30 Mar, 2015 3 commits

Merge MDEV-7847 and MDEV-7882 into 10.0. · c41e4d3b

Kristian Nielsen authored Mar 30, 2015

Conflicts:
	mysql-test/suite/rpl/r/rpl_parallel.result
	mysql-test/suite/rpl/t/rpl_parallel.test

c41e4d3b

MDEV-7847: "Slave worker thread retried transaction 10 time(s) in vain, giving... · 880f2273

Kristian Nielsen authored Mar 30, 2015

MDEV-7847: "Slave worker thread retried transaction 10 time(s) in vain, giving up", followed by replication hanging

This patch fixes a bug in the error handling in parallel replication, when one
worker thread gets a failure and other worker threads processing later
transactions have to rollback and abort.

The problem was with the lifetime of group_commit_orderer objects (GCOs).
A GCO is freed when we register that its last event group has committed. This
relies on register_wait_for_prior_commit() and wait_for_prior_commit() to
ensure that the fact that T2 has committed implies that any earlier T1 has
also committed, and can thus no longer execute mark_start_commit().

However, in the error case, the code was skipping the
register_wait_for_prior_commit() and wait_for_prior_commit() calls. Thus
commit ordering was not guaranteed, and a GCO could be freed too early. Then a
later mark_start_commit() would reference deallocated GCO, which could lead to
lost wakeup (causing slave threads to hang) or other corruption.
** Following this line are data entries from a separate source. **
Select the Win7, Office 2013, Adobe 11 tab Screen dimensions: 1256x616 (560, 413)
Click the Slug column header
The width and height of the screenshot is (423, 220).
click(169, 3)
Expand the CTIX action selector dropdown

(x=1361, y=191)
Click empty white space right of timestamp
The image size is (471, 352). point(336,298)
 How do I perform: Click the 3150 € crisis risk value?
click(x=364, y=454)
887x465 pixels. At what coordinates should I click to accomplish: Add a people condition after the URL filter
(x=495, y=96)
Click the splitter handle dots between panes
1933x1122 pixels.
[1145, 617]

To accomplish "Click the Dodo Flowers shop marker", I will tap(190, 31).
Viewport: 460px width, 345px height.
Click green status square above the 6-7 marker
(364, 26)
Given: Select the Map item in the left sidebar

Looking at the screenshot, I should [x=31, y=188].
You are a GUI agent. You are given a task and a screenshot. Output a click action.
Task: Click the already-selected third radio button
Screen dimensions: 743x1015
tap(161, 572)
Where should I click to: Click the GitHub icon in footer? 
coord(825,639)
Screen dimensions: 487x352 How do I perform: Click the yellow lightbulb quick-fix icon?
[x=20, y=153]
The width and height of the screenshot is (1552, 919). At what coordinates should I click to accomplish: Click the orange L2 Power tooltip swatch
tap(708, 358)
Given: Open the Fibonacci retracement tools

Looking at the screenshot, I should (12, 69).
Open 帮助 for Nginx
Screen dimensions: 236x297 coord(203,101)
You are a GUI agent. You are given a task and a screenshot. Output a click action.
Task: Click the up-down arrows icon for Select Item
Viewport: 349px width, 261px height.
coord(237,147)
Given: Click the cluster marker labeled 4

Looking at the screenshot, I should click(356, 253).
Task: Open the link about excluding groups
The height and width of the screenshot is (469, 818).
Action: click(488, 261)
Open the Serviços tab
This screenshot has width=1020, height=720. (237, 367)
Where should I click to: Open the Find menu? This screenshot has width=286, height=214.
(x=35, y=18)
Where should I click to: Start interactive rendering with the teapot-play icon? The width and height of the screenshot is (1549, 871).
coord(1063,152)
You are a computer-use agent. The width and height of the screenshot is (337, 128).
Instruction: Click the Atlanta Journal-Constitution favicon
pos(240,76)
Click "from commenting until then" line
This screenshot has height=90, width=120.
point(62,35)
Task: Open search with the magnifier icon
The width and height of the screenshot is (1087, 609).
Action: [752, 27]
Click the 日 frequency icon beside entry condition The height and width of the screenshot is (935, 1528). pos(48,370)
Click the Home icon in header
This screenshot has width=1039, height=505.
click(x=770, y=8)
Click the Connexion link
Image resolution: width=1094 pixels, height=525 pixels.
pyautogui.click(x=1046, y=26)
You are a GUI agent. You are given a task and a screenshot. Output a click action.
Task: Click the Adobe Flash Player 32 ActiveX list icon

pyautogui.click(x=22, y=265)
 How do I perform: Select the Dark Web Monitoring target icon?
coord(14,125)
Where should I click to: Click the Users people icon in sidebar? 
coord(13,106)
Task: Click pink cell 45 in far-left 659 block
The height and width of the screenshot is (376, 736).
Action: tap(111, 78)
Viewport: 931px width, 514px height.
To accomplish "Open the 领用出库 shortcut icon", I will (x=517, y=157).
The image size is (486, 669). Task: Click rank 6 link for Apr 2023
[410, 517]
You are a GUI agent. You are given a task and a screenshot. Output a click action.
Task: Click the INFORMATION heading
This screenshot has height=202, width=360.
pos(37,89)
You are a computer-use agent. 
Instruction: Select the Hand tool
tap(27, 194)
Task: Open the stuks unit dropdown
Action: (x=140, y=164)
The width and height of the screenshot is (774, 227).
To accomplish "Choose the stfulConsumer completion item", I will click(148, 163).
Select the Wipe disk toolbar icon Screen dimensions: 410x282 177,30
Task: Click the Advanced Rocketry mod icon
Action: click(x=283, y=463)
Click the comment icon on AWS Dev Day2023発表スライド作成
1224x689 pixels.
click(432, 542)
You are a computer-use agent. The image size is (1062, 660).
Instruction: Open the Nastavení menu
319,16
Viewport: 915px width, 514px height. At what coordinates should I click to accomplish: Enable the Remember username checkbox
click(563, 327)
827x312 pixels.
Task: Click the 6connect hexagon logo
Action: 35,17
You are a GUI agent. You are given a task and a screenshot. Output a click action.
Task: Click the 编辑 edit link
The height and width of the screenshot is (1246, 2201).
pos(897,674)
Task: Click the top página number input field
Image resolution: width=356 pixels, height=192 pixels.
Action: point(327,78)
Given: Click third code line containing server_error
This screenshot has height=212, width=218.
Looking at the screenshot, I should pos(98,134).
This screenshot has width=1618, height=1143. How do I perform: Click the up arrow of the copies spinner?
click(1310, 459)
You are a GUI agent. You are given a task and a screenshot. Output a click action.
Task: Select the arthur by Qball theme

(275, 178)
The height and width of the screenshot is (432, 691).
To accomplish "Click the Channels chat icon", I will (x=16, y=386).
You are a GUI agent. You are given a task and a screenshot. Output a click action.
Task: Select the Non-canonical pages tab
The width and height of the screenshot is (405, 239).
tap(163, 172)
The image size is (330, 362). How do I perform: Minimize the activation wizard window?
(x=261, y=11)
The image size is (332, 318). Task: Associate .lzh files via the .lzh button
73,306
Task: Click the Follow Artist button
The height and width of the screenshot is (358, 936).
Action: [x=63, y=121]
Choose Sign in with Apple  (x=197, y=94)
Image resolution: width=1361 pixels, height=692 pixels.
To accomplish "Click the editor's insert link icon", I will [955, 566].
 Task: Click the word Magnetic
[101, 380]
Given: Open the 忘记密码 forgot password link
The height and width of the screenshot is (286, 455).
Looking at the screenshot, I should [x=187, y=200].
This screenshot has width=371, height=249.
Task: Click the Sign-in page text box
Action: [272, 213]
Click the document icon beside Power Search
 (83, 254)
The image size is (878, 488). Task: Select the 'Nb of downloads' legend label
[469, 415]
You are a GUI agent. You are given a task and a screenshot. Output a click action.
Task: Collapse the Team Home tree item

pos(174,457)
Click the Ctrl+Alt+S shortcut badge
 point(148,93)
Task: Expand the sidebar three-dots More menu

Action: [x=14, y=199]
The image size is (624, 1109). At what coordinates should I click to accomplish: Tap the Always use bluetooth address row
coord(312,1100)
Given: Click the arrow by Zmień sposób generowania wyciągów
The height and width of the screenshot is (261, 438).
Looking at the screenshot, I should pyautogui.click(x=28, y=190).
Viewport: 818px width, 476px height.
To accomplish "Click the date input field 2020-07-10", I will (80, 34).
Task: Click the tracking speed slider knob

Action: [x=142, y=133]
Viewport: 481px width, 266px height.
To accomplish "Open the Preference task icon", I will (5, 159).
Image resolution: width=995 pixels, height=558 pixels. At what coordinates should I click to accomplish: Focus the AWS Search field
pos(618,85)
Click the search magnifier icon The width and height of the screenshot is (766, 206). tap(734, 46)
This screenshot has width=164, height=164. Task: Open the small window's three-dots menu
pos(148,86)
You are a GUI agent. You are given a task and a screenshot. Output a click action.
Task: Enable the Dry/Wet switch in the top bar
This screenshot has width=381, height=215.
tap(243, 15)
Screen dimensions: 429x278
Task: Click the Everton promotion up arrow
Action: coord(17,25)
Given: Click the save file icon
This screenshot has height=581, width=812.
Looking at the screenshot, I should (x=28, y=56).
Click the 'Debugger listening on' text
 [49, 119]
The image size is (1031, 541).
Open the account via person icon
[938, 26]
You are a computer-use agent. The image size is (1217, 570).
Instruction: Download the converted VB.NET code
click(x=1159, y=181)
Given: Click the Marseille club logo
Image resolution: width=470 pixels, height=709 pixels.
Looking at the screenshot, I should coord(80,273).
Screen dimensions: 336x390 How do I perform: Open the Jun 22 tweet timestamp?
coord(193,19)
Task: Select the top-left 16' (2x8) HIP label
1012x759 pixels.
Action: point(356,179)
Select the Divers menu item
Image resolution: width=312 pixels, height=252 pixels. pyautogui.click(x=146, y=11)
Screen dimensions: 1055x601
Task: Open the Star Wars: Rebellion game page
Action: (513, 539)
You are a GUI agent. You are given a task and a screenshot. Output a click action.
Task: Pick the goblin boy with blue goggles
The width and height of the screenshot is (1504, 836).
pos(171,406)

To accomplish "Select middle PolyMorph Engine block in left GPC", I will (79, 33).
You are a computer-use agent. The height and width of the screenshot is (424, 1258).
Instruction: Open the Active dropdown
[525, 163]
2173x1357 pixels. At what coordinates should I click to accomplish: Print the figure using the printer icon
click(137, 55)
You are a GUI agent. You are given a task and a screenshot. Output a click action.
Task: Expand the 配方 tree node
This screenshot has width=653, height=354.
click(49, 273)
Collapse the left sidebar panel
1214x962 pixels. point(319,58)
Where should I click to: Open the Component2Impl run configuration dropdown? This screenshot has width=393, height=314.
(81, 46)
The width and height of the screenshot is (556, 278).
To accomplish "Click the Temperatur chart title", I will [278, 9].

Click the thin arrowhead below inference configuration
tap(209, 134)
This patch makes also the error case respect commit order. This way, also the
error case gets the GCO lifetime correct, and the hang no longer occurs.

880f2273

MDEV-7882: Excessive transaction retry in parallel replication · a4082918

Kristian Nielsen authored Mar 30, 2015

When a transaction in parallel replication needs to retry (eg. because of
deadlock kill), first wait for all prior transactions to commit before doing
the retry. This way, we avoid the retry once again conflicting with a prior
transaction, requiring yet another retry.

Without this patch, we saw "in the wild" that transactions had to be retried
more than 10 times to succeed, which exceeds the default
--slave_transaction_retries value and is in any case undesirable.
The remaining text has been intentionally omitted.